* WHAT THE TASK REQUIRES
Within the records that follow, find every line containing the string "computer". Copy those lines.

* DATA FOR PROCESSING

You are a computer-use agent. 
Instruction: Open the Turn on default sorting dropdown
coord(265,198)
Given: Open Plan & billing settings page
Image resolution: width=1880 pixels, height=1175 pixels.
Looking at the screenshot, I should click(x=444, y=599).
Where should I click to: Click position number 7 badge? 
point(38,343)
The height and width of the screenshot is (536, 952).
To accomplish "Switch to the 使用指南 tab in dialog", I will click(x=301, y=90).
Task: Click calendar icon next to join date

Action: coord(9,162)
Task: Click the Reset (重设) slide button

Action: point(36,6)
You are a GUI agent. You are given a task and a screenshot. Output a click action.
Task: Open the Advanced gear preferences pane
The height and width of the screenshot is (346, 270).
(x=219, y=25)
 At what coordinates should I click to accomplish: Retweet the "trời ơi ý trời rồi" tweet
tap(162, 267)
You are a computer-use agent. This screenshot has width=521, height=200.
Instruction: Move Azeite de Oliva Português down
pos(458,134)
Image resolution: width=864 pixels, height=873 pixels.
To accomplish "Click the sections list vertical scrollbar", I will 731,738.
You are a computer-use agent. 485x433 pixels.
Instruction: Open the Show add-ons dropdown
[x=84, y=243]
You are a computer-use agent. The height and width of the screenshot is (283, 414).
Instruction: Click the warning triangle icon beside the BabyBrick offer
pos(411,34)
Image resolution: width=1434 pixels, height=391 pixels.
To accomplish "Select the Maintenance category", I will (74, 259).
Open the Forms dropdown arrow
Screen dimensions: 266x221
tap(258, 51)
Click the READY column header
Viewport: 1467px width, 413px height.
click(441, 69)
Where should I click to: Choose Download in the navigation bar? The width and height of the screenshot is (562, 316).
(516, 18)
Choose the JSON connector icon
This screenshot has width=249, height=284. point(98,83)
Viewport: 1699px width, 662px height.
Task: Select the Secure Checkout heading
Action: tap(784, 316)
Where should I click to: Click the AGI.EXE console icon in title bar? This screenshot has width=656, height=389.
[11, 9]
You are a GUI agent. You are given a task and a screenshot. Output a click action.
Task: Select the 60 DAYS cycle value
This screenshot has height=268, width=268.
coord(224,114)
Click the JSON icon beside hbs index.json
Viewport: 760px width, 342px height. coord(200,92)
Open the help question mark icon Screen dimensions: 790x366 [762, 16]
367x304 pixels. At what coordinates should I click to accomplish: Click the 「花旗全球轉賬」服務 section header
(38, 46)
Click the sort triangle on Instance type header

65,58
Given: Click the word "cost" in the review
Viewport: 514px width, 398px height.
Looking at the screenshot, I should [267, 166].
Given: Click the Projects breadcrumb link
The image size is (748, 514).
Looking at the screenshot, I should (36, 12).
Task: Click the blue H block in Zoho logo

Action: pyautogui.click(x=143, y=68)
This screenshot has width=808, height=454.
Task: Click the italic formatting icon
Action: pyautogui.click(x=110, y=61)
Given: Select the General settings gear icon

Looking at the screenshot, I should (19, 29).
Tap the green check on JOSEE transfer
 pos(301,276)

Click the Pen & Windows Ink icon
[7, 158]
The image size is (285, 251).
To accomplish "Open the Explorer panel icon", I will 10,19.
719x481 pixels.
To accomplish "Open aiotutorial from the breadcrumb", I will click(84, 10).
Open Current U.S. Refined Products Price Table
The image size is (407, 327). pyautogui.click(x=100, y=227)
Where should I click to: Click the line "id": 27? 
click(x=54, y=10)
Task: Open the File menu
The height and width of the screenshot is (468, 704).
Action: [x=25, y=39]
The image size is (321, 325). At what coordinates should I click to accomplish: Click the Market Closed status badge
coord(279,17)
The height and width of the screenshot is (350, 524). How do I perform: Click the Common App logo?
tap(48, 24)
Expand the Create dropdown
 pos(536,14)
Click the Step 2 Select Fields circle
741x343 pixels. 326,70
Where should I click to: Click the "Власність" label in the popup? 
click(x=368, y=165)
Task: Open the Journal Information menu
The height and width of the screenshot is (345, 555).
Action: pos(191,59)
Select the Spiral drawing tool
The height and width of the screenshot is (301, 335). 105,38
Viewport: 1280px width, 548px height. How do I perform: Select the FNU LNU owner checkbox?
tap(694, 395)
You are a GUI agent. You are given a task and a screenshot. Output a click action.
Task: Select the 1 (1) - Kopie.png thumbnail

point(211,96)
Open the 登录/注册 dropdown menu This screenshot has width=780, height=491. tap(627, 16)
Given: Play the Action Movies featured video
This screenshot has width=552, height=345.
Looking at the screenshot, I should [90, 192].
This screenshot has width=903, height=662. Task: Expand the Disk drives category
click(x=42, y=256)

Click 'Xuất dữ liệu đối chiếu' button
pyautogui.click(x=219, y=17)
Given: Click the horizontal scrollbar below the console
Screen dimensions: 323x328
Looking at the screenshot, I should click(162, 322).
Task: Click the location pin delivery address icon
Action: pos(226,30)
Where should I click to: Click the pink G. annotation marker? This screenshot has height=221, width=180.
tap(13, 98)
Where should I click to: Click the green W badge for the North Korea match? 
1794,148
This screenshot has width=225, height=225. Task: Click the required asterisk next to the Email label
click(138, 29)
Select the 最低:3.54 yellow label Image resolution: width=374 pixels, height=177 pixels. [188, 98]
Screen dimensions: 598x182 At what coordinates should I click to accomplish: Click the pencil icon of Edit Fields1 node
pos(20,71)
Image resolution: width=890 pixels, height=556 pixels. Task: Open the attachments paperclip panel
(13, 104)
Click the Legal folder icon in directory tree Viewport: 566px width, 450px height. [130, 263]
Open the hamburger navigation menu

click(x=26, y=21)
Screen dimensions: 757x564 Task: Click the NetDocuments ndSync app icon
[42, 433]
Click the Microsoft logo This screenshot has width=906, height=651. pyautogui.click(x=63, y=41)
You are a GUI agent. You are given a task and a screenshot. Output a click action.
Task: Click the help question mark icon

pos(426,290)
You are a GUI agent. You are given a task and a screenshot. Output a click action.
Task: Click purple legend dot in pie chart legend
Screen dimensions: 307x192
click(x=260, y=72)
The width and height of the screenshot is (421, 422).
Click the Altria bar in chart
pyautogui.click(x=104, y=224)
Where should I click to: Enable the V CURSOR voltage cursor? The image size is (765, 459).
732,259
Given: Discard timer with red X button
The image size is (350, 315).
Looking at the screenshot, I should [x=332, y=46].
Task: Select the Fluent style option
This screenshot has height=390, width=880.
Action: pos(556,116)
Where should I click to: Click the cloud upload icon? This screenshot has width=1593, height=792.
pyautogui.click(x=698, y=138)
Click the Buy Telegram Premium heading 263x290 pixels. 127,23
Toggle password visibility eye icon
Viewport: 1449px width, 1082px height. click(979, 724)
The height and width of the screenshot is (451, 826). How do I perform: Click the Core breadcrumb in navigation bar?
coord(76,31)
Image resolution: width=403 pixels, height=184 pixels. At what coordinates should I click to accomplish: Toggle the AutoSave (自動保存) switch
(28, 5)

* REPLY TO THE EXERCISE
You are a computer-use agent. 
You are a computer-use agent. This screenshot has width=521, height=200.
You are a computer-use agent. 485x433 pixels.
You are a computer-use agent. The height and width of the screenshot is (283, 414).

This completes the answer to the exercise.